Steven Ruggles, Catherine A. Fitch, Ronald Goeken, Josiah Grover, J. David Hacker, Matt Nelson, Jose Pacas, Evan Roberts, and Matthew Sobek. IPUMS Restricted Complete Count Data: Version 2.0 [dataset]. Minneapolis: University of Minnesota, 2020.

Exporting data

It is sometimes possible to export data from the NBER for external processing, such as address geocoding or name classification. Here is what you will need to include in your application to do that. This is not about releasing data for public access.

Brief description of why you need to remove the data from the server.
Who will have access to the data removed from the server?
A statement that the approved data will not be shared with non-approved persons and not distributed publicly (this data is only for internal use, we have a separate protocol for requesting to distribute data publicly)
What many observations are in the data (please state the unit of observations such as persons, households, cities, etc)
What is the file size? (MB, GB, or TB)
What variables are you removing from the server?
What are the formats of the variables (we just need to know string vs. numeric)
Is the particular variable you are removing a variable from IPUMS, or is it created by you/another source?
Is the data for a particular variable aggregated or an individual record?
If the data is aggregated, at what level? (e.g. household, city, state)

Once IPUMS approves the request, IT staff will verify that the final dataset you are removing conforms to the approved data. Once confirmed, you can then remove the data from the server.

File locations

This page documents the NBER 1880-1940 collection. The 1790-1840 files are available in /home/data/cens1930. An earlier version of 1940 is in /home/data/cens1940.

Earlier versions of the data are kept available. There is no need to keep a personal copy.

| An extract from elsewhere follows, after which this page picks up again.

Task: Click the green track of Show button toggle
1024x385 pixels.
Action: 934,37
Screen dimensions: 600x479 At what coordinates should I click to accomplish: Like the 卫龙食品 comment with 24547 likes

Starting with the June 2019 distributions we keep our copies of the files in

/home/data/census-ipums/ and its subdirectories. We have 1850-1940 except 1890 (1890 was lost in a fire). These files contain all the named fields, not just the restricted fields. Unedited (numbered) fields are not included. If you have need for unedited fields, contact Carla Tokman - we can add what you need. Each IPUMS revision set is kept in a separate directory, starting with /home/data/census-ipums/v2019 for the version obtained by NBER in June through October 2019. Within that directory are directories "do", "sps", etc for programs that can read the data files in various packages. These programs are provided for reference, as we have already modified the Stata code to convert the raw ASCII files (in ./dat) to dta format in ./dta. Comma-delimited files are in the ./csv directory and Parquet format in ./parquet. Other formats can be added if useful and requested. Please do not make private copies of the datasets. The locations of earlier versions of the files will not change, and those files will not be deleted or updated. /home/data/census-ipums/current will always point to the latest available revision, but older versions will be retained for consistency. For this reason, there is no reason for you to make private copies of the full datasets.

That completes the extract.